» THE PROBLEM:
The entries below hold a line with "The height and width of the screenshot is (754, 1950)." and a line with "Viewport: 1179px width, 1888px height.". Return those lines and all that lie between them, exactly and only.

» DATA FOR THE TASK:
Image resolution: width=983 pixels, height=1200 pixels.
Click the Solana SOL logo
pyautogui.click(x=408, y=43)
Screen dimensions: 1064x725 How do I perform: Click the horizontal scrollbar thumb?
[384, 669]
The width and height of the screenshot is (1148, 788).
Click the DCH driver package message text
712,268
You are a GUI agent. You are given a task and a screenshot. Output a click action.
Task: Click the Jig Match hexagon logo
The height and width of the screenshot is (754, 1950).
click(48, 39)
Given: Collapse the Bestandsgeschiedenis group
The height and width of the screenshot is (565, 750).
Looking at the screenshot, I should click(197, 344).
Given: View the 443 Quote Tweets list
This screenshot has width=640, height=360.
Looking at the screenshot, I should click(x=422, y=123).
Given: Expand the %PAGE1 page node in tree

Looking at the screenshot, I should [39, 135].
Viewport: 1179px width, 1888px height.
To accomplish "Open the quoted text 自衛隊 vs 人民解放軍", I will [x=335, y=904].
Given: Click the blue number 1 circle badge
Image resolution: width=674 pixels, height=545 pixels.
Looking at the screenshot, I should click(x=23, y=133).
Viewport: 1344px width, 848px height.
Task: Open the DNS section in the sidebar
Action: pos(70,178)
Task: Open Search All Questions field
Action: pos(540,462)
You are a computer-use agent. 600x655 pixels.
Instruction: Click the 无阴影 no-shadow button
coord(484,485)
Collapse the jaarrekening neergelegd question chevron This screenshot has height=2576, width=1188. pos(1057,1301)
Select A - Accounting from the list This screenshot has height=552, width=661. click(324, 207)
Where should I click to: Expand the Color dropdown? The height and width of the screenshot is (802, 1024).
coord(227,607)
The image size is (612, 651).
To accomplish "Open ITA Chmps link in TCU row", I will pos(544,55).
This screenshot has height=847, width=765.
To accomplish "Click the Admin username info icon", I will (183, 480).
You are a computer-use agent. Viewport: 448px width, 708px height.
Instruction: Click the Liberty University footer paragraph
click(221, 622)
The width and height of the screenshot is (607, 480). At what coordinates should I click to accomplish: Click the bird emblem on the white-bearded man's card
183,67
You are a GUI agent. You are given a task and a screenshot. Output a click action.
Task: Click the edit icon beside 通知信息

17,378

» ANSWER TO THE PROBLEM:
The height and width of the screenshot is (754, 1950).
click(48, 39)
Given: Collapse the Bestandsgeschiedenis group
The height and width of the screenshot is (565, 750).
Looking at the screenshot, I should click(197, 344).
Given: View the 443 Quote Tweets list
This screenshot has width=640, height=360.
Looking at the screenshot, I should click(x=422, y=123).
Given: Expand the %PAGE1 page node in tree

Looking at the screenshot, I should [39, 135].
Viewport: 1179px width, 1888px height.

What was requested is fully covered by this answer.